◆ **PROBLEM TO WORK ON**
Rewrite all the data below, putting "Where do I click to" wherever "Where should I click to" appears and changing nothing else.

◆ **GIVEN RECORDS**
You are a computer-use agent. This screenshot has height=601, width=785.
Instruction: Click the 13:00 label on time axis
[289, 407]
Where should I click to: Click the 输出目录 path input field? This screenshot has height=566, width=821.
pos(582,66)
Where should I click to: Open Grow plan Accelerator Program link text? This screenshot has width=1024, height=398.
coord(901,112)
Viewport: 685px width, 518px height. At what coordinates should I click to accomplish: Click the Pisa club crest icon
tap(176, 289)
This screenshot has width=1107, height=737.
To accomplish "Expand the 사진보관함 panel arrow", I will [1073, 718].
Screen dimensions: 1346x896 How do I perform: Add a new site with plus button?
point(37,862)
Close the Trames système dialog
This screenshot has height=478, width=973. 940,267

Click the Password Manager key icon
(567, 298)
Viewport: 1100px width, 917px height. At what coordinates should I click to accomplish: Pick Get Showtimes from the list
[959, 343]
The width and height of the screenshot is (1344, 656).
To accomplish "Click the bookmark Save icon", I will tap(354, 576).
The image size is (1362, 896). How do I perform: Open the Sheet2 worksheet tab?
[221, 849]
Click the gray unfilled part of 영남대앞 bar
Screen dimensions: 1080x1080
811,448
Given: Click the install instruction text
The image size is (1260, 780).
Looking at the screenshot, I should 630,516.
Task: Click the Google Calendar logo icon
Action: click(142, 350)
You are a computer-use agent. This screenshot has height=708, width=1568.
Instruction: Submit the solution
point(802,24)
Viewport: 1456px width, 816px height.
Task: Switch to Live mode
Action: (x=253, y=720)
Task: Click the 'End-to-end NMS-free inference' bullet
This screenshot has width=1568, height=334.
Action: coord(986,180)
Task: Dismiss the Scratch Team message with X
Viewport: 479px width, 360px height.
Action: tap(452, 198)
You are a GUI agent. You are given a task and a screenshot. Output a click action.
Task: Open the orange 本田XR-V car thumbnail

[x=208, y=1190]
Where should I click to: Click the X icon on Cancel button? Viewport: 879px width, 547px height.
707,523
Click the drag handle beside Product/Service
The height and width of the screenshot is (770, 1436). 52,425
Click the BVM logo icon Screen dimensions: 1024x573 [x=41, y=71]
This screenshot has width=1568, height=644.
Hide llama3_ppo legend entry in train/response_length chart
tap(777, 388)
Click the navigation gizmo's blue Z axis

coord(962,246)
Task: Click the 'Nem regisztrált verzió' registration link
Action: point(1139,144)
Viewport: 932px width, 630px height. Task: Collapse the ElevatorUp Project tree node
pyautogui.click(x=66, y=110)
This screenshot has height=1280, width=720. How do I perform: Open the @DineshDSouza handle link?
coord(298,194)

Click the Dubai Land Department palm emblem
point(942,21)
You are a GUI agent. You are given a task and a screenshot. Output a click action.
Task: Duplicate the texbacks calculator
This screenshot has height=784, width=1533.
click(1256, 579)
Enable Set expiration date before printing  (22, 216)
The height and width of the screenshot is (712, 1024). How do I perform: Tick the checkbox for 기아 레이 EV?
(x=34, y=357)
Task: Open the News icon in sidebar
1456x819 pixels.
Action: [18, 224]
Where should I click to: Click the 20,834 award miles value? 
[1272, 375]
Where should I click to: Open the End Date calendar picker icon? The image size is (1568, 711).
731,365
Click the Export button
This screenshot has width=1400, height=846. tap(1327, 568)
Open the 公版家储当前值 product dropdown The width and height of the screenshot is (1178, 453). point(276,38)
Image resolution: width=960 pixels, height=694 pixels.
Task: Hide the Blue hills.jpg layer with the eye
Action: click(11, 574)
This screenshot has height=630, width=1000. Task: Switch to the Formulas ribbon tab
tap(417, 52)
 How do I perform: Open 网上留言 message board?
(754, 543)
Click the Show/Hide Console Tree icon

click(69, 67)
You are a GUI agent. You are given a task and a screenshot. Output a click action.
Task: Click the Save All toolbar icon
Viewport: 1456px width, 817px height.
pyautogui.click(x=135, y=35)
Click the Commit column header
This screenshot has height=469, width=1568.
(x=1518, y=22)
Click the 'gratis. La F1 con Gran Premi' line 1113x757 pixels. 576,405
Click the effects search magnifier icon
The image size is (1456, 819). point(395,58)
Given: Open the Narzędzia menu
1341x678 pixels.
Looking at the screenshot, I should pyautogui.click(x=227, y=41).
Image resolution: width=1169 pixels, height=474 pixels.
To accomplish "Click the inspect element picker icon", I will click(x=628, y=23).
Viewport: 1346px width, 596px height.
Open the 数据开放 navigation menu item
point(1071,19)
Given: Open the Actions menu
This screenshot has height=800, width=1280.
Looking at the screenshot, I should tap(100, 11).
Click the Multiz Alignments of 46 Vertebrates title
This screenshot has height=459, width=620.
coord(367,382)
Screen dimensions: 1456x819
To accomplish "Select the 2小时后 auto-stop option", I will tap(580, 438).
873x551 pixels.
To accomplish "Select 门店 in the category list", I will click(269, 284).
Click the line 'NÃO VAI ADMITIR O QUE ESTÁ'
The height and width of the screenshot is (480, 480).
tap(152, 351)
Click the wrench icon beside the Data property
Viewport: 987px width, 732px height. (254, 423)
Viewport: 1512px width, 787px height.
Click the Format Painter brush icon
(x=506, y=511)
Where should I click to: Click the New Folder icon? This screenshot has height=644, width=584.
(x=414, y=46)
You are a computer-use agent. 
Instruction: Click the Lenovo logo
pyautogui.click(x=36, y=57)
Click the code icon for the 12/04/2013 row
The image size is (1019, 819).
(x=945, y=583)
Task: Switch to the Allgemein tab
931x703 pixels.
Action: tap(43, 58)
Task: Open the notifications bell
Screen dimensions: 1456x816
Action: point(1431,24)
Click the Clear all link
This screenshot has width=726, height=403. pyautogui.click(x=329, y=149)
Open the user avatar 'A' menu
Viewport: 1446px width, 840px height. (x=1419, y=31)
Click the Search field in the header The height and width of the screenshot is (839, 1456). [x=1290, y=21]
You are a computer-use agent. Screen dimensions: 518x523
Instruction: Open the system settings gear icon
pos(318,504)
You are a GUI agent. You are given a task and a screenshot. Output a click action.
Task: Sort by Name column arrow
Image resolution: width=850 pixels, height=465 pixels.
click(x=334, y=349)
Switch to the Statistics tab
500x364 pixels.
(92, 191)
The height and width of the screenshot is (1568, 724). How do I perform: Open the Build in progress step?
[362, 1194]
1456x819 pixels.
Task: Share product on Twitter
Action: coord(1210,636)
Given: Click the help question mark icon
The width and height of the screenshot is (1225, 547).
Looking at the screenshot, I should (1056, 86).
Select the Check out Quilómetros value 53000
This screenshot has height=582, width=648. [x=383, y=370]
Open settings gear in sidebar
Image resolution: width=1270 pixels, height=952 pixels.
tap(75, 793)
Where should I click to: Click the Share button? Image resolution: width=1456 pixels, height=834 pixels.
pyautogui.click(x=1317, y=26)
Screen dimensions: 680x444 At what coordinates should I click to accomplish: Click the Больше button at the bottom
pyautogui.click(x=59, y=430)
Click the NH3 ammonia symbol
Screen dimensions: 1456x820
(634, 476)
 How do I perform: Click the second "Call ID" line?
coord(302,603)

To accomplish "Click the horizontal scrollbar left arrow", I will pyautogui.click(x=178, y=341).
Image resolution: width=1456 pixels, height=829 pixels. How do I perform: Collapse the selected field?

◆ **WRITTEN ANSWER**
You are a computer-use agent. This screenshot has height=601, width=785.
Instruction: Click the 13:00 label on time axis
[289, 407]
Where do I click to: Click the 输出目录 path input field? This screenshot has height=566, width=821.
pos(582,66)
Where do I click to: Open Grow plan Accelerator Program link text? This screenshot has width=1024, height=398.
coord(901,112)
Viewport: 685px width, 518px height. At what coordinates should I click to accomplish: Click the Pisa club crest icon
tap(176, 289)
This screenshot has width=1107, height=737.
To accomplish "Expand the 사진보관함 panel arrow", I will [1073, 718].
Screen dimensions: 1346x896 How do I perform: Add a new site with plus button?
point(37,862)
Close the Trames système dialog
This screenshot has height=478, width=973. 940,267

Click the Password Manager key icon
(567, 298)
Viewport: 1100px width, 917px height. At what coordinates should I click to accomplish: Pick Get Showtimes from the list
[959, 343]
The width and height of the screenshot is (1344, 656).
To accomplish "Click the bookmark Save icon", I will tap(354, 576).
The image size is (1362, 896). How do I perform: Open the Sheet2 worksheet tab?
[221, 849]
Click the gray unfilled part of 영남대앞 bar
Screen dimensions: 1080x1080
811,448
Given: Click the install instruction text
The image size is (1260, 780).
Looking at the screenshot, I should 630,516.
Task: Click the Google Calendar logo icon
Action: click(142, 350)
You are a computer-use agent. This screenshot has height=708, width=1568.
Instruction: Submit the solution
point(802,24)
Viewport: 1456px width, 816px height.
Task: Switch to Live mode
Action: (x=253, y=720)
Task: Click the 'End-to-end NMS-free inference' bullet
This screenshot has width=1568, height=334.
Action: coord(986,180)
Task: Dismiss the Scratch Team message with X
Viewport: 479px width, 360px height.
Action: tap(452, 198)
You are a GUI agent. You are given a task and a screenshot. Output a click action.
Task: Open the orange 本田XR-V car thumbnail

[x=208, y=1190]
Where do I click to: Click the X icon on Cancel button? Viewport: 879px width, 547px height.
707,523
Click the drag handle beside Product/Service
The height and width of the screenshot is (770, 1436). 52,425
Click the BVM logo icon Screen dimensions: 1024x573 [x=41, y=71]
This screenshot has width=1568, height=644.
Hide llama3_ppo legend entry in train/response_length chart
tap(777, 388)
Click the navigation gizmo's blue Z axis

coord(962,246)
Task: Click the 'Nem regisztrált verzió' registration link
Action: point(1139,144)
Viewport: 932px width, 630px height. Task: Collapse the ElevatorUp Project tree node
pyautogui.click(x=66, y=110)
This screenshot has height=1280, width=720. How do I perform: Open the @DineshDSouza handle link?
coord(298,194)

Click the Dubai Land Department palm emblem
point(942,21)
You are a GUI agent. You are given a task and a screenshot. Output a click action.
Task: Duplicate the texbacks calculator
This screenshot has height=784, width=1533.
click(1256, 579)
Enable Set expiration date before printing  (22, 216)
The height and width of the screenshot is (712, 1024). How do I perform: Tick the checkbox for 기아 레이 EV?
(x=34, y=357)
Task: Open the News icon in sidebar
1456x819 pixels.
Action: [18, 224]
Where do I click to: Click the 20,834 award miles value? 
[1272, 375]
Where do I click to: Open the End Date calendar picker icon? The image size is (1568, 711).
731,365
Click the Export button
This screenshot has width=1400, height=846. tap(1327, 568)
Open the 公版家储当前值 product dropdown The width and height of the screenshot is (1178, 453). point(276,38)
Image resolution: width=960 pixels, height=694 pixels.
Task: Hide the Blue hills.jpg layer with the eye
Action: click(11, 574)
This screenshot has height=630, width=1000. Task: Switch to the Formulas ribbon tab
tap(417, 52)
 How do I perform: Open 网上留言 message board?
(754, 543)
Click the Show/Hide Console Tree icon

click(69, 67)
You are a GUI agent. You are given a task and a screenshot. Output a click action.
Task: Click the Save All toolbar icon
Viewport: 1456px width, 817px height.
pyautogui.click(x=135, y=35)
Click the Commit column header
This screenshot has height=469, width=1568.
(x=1518, y=22)
Click the 'gratis. La F1 con Gran Premi' line 1113x757 pixels. 576,405
Click the effects search magnifier icon
The image size is (1456, 819). point(395,58)
Given: Open the Narzędzia menu
1341x678 pixels.
Looking at the screenshot, I should pyautogui.click(x=227, y=41).
Image resolution: width=1169 pixels, height=474 pixels.
To accomplish "Click the inspect element picker icon", I will click(x=628, y=23).
Viewport: 1346px width, 596px height.
Open the 数据开放 navigation menu item
point(1071,19)
Given: Open the Actions menu
This screenshot has height=800, width=1280.
Looking at the screenshot, I should tap(100, 11).
Click the Multiz Alignments of 46 Vertebrates title
This screenshot has height=459, width=620.
coord(367,382)
Screen dimensions: 1456x819
To accomplish "Select the 2小时后 auto-stop option", I will tap(580, 438).
873x551 pixels.
To accomplish "Select 门店 in the category list", I will click(269, 284).
Click the line 'NÃO VAI ADMITIR O QUE ESTÁ'
The height and width of the screenshot is (480, 480).
tap(152, 351)
Click the wrench icon beside the Data property
Viewport: 987px width, 732px height. (254, 423)
Viewport: 1512px width, 787px height.
Click the Format Painter brush icon
(x=506, y=511)
Where do I click to: Click the New Folder icon? This screenshot has height=644, width=584.
(x=414, y=46)
You are a computer-use agent. 
Instruction: Click the Lenovo logo
pyautogui.click(x=36, y=57)
Click the code icon for the 12/04/2013 row
The image size is (1019, 819).
(x=945, y=583)
Task: Switch to the Allgemein tab
931x703 pixels.
Action: tap(43, 58)
Task: Open the notifications bell
Screen dimensions: 1456x816
Action: point(1431,24)
Click the Clear all link
This screenshot has width=726, height=403. pyautogui.click(x=329, y=149)
Open the user avatar 'A' menu
Viewport: 1446px width, 840px height. (x=1419, y=31)
Click the Search field in the header The height and width of the screenshot is (839, 1456). [x=1290, y=21]
You are a computer-use agent. Screen dimensions: 518x523
Instruction: Open the system settings gear icon
pos(318,504)
You are a GUI agent. You are given a task and a screenshot. Output a click action.
Task: Sort by Name column arrow
Image resolution: width=850 pixels, height=465 pixels.
click(x=334, y=349)
Switch to the Statistics tab
500x364 pixels.
(92, 191)
The height and width of the screenshot is (1568, 724). How do I perform: Open the Build in progress step?
[362, 1194]
1456x819 pixels.
Task: Share product on Twitter
Action: coord(1210,636)
Given: Click the help question mark icon
The width and height of the screenshot is (1225, 547).
Looking at the screenshot, I should (1056, 86).
Select the Check out Quilómetros value 53000
This screenshot has height=582, width=648. [x=383, y=370]
Open settings gear in sidebar
Image resolution: width=1270 pixels, height=952 pixels.
tap(75, 793)
Where do I click to: Click the Share button? Image resolution: width=1456 pixels, height=834 pixels.
pyautogui.click(x=1317, y=26)
Screen dimensions: 680x444 At what coordinates should I click to accomplish: Click the Больше button at the bottom
pyautogui.click(x=59, y=430)
Click the NH3 ammonia symbol
Screen dimensions: 1456x820
(634, 476)
 How do I perform: Click the second "Call ID" line?
coord(302,603)

To accomplish "Click the horizontal scrollbar left arrow", I will pyautogui.click(x=178, y=341).
Image resolution: width=1456 pixels, height=829 pixels. How do I perform: Collapse the selected field?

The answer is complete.